The Kingdom of Heaven is here or nowhere. Duty is the key that unlocks it to all. Only so far as we succeed in making the will of god our meat and our drink, can we ever lay hold on everlasting life."

Wednesday, October 7, 2009

"The Soul's Deliverance" pt. 1

We live in a society geared toward expectation. Everything will get better if only...if only I had the right job, the right things, the right (fill in the blank.) Frederic Henry Hedge speaks of this imprisonment of our souls in this wonderful sermon. Today, the first part discussing the problem and tomorrow, the solution.

"The Soul's Deliverance"

"Bring my soul out of prison, that i may praise thy name." Psalm cxlil. 7.

...there is one universal experience which claims to be noticed in this connection (the feeling of imprisonment)-one species of confinement common to all who rise above the level of a merely animal life. I mean the conflict we all experience between the ideal and the actual, between desire and fruition, our conceptions and attainments, our designs and our acts. We all have our ideal...could we only realize these aspirations in the life! But who does this? What hero or saint ever makes his actual life correspond with his ideal, his practice equal to his vision?...

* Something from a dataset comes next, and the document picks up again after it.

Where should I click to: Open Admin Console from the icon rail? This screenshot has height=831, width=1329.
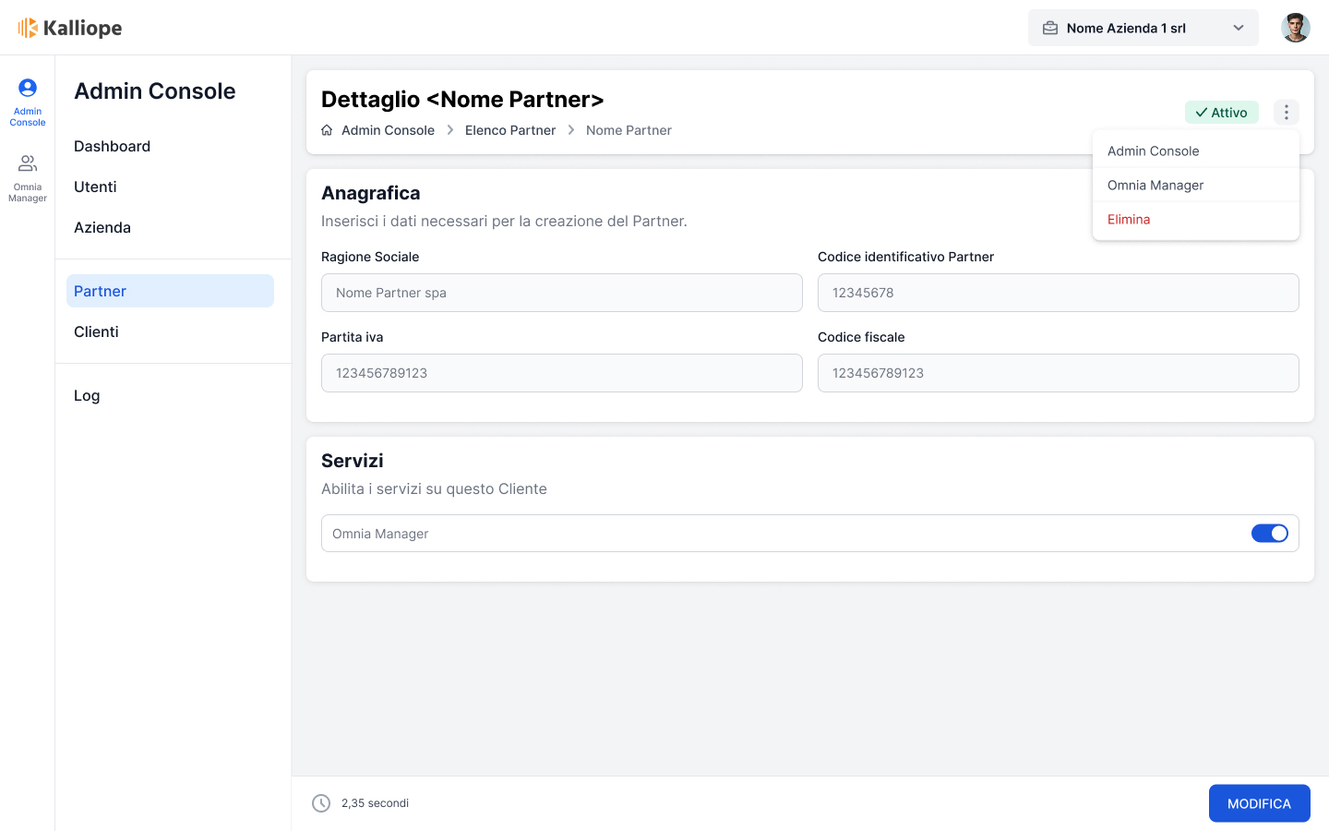(x=28, y=101)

This, then, is the prison to which I especially invite your attention. This is a prison in which we all have been confined,-the feeling of incapacity, the insufficiency of life, the conflict between the ideal and the actual, our desire and our destiny, and on the other hand a discrepance between our theory and our practice...

But this I say, that divine Providence working in human history has not left us without guidance and without hope in this radical and universal need. The answer has been suggested at least, if not realized. The way of escape from this prison of our infirmity has been indicated in one recorded life in which the conflict between the ideal and the actual has been done away; the life of 'that man whom he hath ordained,' the divine man, whom with some dim sense of this service his adoring disciples have named their Redeemer and their God. And this to me is the greatest significance of the life of Jesus."